The Software Optimization Cookbook: High-Performance Recipes for IA-32 Platforms, Second Edition

Before the Pentium processor, floating-point operations were executed either by a separate floating-point co-processor or a floating-point emulation software package. Either way, using floating-point numbers just about guaranteed a slow application. But those days are long gone and floating-point performance is now on par with the rest of the processor and even faster in some cases. However, the same issues that affect all instructions, such as data dependences, available instruction ports, and memory latencies, also affect floating-point operations. In addition to the common problems, you should be aware of a few additional issues that are specific to floating-point operations, which include numeric exceptions, precision control, and floating-point to integer conversions.

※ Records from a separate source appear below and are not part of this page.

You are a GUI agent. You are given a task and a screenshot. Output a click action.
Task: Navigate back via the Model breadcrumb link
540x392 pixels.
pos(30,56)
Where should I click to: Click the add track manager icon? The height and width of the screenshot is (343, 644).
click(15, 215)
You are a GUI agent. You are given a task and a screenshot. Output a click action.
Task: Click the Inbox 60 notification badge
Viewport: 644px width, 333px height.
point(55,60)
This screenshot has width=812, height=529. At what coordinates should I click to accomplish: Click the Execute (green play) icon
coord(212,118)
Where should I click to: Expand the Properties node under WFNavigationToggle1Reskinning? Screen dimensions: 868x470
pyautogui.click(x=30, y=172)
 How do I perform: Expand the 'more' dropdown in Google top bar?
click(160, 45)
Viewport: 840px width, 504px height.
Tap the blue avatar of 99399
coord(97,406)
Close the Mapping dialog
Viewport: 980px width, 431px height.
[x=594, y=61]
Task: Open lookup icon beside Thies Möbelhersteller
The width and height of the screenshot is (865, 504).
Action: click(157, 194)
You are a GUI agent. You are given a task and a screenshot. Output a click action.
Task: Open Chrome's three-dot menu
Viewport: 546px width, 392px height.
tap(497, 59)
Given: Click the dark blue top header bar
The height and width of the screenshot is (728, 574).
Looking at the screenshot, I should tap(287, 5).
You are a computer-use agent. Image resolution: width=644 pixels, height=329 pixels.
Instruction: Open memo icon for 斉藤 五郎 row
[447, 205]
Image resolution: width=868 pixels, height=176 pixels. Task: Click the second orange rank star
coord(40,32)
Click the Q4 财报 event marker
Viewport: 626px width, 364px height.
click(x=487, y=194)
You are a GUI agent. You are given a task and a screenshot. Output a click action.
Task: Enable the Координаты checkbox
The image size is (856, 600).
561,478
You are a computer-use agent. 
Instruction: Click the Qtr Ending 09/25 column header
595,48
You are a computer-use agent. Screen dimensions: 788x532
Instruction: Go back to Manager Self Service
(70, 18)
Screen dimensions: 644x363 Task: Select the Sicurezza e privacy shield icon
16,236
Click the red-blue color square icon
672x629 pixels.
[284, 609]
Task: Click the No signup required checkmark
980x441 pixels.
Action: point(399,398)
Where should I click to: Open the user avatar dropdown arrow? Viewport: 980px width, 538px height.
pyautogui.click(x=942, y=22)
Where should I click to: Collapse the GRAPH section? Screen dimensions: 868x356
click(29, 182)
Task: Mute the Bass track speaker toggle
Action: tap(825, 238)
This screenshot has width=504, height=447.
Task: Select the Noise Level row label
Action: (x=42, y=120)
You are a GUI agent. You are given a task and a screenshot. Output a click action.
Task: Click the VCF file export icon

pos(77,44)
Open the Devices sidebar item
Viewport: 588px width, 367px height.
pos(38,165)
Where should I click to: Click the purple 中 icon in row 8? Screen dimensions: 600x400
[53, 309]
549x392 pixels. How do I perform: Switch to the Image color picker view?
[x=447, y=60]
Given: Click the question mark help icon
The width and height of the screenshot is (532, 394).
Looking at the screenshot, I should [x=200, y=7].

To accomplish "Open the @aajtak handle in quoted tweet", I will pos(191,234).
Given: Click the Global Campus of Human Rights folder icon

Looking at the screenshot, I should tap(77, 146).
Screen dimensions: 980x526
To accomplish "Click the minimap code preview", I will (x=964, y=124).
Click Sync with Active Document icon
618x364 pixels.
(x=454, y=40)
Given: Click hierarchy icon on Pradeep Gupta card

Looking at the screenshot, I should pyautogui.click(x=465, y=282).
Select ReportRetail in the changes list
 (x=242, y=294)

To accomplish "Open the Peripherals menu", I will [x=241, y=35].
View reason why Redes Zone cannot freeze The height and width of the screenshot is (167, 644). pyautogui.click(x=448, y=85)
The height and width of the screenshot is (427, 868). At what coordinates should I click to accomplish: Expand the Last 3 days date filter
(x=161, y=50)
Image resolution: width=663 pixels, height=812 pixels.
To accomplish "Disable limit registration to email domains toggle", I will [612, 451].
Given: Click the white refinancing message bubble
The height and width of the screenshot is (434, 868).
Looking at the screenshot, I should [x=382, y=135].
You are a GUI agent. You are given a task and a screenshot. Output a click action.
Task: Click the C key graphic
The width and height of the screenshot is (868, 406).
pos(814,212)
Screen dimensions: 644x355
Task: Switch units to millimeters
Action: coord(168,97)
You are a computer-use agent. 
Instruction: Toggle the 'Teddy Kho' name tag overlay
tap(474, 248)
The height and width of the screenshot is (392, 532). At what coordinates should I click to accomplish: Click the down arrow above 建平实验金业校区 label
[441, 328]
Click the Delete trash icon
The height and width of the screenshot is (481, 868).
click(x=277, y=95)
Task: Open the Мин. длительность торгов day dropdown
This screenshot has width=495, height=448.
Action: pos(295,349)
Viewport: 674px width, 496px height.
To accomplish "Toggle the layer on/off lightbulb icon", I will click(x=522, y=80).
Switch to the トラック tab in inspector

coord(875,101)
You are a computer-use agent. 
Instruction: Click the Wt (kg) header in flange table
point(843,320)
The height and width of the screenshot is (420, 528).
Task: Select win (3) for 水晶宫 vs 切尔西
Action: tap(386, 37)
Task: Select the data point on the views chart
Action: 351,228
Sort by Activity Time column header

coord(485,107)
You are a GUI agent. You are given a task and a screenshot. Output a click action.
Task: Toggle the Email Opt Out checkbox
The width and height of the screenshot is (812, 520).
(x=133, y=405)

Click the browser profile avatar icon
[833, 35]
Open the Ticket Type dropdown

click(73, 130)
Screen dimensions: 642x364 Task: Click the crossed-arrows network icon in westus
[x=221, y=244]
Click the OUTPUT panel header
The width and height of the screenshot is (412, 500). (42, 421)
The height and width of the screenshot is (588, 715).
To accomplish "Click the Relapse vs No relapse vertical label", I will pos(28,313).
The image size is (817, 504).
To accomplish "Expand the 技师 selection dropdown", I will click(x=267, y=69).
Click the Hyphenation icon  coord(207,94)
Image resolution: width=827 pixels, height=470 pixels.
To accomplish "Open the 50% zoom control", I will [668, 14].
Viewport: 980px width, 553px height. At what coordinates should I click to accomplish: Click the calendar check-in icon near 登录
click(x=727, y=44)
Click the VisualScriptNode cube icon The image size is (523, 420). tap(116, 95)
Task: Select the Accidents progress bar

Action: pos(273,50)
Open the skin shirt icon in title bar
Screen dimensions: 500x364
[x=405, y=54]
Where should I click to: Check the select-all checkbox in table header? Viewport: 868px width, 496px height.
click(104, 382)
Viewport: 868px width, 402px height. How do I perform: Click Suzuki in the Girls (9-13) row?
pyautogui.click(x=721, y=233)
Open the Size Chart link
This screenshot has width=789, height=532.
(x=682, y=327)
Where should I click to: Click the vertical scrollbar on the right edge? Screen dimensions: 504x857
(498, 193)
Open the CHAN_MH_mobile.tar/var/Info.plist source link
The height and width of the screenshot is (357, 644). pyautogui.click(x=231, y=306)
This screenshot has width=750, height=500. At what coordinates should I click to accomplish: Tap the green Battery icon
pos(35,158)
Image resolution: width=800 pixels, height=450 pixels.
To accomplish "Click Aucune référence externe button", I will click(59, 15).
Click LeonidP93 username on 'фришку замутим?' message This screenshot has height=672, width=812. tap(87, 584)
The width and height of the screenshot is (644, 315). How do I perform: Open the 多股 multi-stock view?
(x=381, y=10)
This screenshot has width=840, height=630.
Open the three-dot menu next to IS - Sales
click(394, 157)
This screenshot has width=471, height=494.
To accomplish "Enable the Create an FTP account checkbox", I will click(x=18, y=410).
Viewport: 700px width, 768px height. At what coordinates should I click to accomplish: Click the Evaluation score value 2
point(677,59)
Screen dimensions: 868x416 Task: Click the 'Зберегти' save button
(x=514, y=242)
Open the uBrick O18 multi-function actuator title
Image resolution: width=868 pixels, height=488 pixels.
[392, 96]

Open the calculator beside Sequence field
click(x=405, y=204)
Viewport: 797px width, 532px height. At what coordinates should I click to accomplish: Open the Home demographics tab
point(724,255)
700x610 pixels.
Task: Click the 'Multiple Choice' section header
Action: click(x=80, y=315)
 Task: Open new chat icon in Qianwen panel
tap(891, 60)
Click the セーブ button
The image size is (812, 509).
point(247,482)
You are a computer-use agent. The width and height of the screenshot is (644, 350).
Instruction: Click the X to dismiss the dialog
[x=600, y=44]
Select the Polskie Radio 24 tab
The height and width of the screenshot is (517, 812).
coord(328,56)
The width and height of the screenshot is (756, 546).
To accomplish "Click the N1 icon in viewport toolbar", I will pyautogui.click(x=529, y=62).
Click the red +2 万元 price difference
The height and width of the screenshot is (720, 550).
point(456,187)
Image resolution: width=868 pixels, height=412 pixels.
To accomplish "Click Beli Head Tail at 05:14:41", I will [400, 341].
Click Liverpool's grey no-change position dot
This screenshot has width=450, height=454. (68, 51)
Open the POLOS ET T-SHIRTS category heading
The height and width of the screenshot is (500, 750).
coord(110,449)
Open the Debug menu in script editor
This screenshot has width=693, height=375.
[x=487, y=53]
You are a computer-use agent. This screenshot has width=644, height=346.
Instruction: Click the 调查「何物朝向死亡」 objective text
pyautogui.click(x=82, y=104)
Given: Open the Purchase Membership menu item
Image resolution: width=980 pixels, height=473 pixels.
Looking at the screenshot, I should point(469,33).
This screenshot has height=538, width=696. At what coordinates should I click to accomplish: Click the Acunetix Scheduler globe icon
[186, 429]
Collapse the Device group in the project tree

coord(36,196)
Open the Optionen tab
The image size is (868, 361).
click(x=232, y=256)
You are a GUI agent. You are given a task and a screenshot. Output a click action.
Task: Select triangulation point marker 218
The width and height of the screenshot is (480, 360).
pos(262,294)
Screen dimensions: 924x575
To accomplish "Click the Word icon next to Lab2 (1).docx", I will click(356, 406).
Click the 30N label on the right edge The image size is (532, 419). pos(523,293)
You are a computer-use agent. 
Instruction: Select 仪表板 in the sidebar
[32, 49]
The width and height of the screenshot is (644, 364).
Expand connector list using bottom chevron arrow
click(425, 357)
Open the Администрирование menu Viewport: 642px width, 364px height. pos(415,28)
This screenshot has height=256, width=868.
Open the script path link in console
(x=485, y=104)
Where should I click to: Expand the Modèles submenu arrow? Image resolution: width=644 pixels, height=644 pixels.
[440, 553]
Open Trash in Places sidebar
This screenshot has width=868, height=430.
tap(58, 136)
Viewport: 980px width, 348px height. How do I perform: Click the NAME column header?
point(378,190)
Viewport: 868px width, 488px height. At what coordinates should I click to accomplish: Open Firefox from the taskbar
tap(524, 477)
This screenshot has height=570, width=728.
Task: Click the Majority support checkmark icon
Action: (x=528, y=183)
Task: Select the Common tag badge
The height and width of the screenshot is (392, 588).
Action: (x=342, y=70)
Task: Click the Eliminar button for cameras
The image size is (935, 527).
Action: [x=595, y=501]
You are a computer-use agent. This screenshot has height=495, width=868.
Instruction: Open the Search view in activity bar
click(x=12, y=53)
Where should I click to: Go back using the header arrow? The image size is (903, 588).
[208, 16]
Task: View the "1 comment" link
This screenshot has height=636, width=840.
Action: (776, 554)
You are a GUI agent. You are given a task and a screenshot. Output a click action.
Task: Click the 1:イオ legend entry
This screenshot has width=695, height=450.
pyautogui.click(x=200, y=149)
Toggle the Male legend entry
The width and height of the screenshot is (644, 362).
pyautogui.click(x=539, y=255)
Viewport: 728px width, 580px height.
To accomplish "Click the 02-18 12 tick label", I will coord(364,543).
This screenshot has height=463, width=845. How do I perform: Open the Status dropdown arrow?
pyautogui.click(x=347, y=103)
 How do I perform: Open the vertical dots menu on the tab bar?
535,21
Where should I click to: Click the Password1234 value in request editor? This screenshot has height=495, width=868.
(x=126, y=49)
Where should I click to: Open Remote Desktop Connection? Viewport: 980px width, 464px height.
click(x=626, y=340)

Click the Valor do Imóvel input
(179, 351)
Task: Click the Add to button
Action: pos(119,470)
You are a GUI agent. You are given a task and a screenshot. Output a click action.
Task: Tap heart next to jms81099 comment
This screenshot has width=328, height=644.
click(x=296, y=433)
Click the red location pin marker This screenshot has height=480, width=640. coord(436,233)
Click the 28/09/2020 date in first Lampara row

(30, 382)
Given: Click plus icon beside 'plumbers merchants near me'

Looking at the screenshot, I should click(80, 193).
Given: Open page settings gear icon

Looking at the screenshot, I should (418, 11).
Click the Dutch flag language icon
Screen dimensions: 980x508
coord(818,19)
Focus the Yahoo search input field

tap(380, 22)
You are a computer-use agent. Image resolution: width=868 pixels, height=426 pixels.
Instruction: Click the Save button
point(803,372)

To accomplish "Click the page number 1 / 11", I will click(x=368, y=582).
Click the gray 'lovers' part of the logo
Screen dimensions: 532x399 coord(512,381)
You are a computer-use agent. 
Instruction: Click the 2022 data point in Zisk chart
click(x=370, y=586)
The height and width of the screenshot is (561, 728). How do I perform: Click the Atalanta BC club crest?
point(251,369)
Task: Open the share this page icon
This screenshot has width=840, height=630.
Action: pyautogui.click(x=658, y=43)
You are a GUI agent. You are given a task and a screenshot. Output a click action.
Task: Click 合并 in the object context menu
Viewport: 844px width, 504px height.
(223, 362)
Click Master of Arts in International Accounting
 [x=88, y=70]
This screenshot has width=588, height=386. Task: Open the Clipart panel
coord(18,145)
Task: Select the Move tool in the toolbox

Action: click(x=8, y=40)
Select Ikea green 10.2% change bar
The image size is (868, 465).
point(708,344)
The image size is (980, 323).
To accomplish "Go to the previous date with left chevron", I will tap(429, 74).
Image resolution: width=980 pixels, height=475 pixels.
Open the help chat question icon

Floating-point operations can occur using x87 floating-point unit (FPU) instructions, using packed or scalar floating-point instructions supported by the Streaming SIMD Extensions (SSE, SSE2, and SSE3), or by direct manipulation of stored floating-point numbers with integer instructions. Each method has different performance advantages, capabilities, and issues that are discussed in this chapter.
The x87 FPU and SSE/SSE2/SSE3 instructions can generate exceptions in response to certain input and calculation conditions. The processor handles exceptions by calling software handlers or, if masked, ignoring them and doing something reasonable like creating a denormal number. It is important to detect and eliminate floating-point exceptions because they usually indicate error conditions and almost always hurt performance. Table 11.1 is a list of all the possible floating-point exceptions.
| Exception | Description |
|---|---|
| Stack Overflow or Underflow | Attempt... |